H-1B “allows us to fill gaps that we would otherwise struggle to staff,” Cross said.
“Any bottleneck would really interrupt our progress,” he said. “The H program has been a source of talent that allows us to move more quickly than we would otherwise.”
The visa program currently allows employers to temporarily hire foreigners for “specialty occupations or as fashion models of distinguished merit and ability,” according to the U.S. Department of Labor. A bachelor’s degree is a minimum requirement. The visas last for three years but can be reissued for another three years.

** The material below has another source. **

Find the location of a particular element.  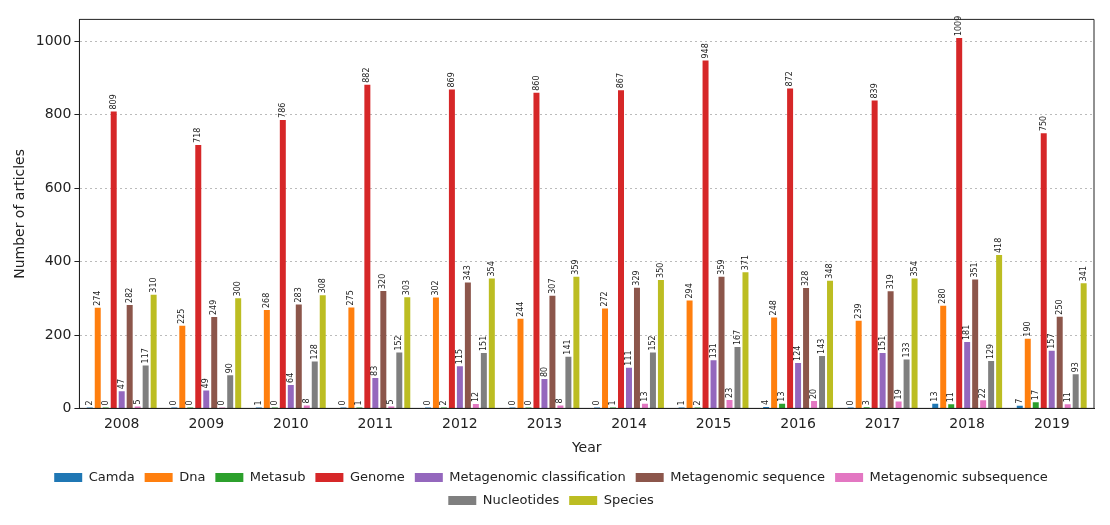

data-label: 133 is located at coordinates (906, 350).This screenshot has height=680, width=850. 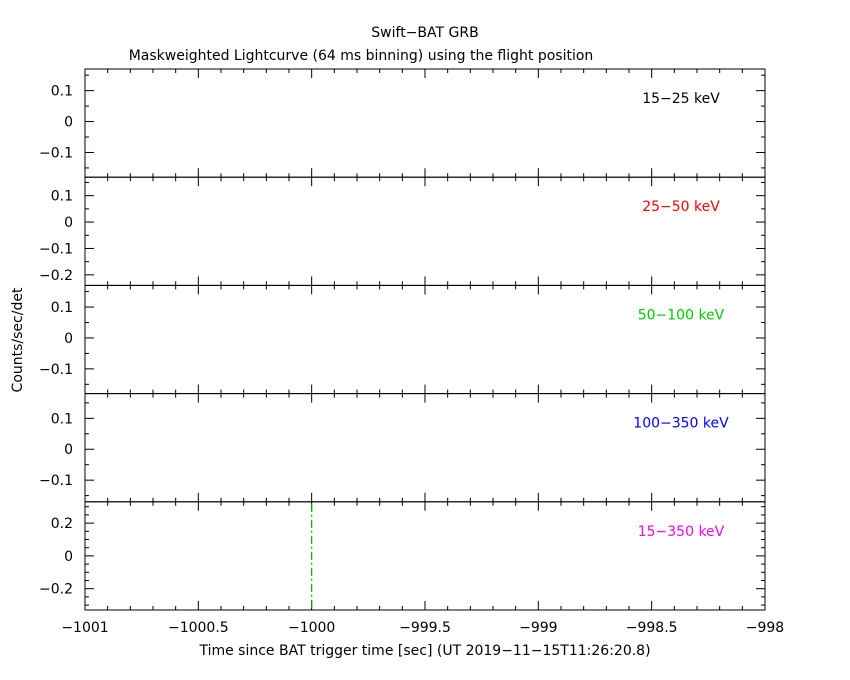 What do you see at coordinates (84, 628) in the screenshot?
I see `x-tick-label: −1001` at bounding box center [84, 628].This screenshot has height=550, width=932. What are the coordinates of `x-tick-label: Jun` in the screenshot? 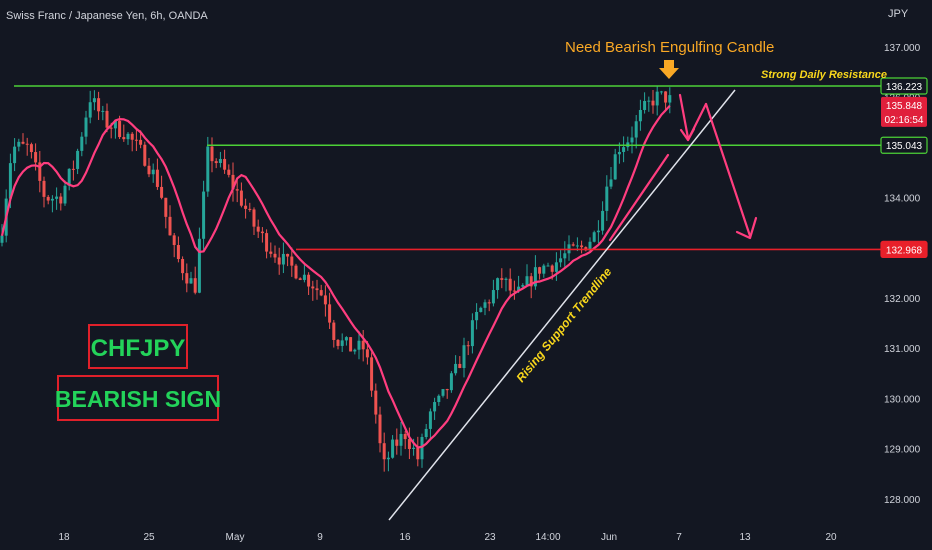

Atlanta trails only New York, Houston, Chicago, San Francisco and San Jose in H-1B workers, according to the Labor Department. The average salary for them in Atlanta: $72,064.
Companies large — Coca-Cola, Tata Consultancy, SunTrust — and small — Renmatix, VisionSoft, Global Teachers Research and Resources — employ H-1B workers in Atlanta and beyond. Universities, including Emory and Georgia Tech, hire them as professors and researchers.
Safeguards to protect U.S. workers are mandated by law. Companies must pay similar wages to visa applicants and U.S. workers. The employer cannot fire any similarly employed U.S. worker within 90 days of applying for an H-1B visa. And the employer must take “good faith steps to recruit U.S. workers” for the position, according to the Labor Department.
Critics say companies want to expand the program to keep wages low.
“If you make a glut of workers, that holds down wages,” said Norman Matloff, a computer science professor in California who writes about immigration. “Plus, younger people cost less than older people — the vast majority of H-1Bs are young — not just in wages, but in benefits, too. It gives employers a huge pool of young workers to choose from instead of hiring older Americans.”
Matloff, who teaches at the University of California, Davis, also dismisses reports that the U.S. faces a shortage of engineers and scientists, as visa proponents insist. The Urban Institute, a Washington think tank, concurs with Matloff.
“I have never advocated eliminating the H-1B program, but it is hugely abused across the board, including by big-name firms,” he said. “It’s badly in need of repair. Proposals to expand the program are dead wrong.”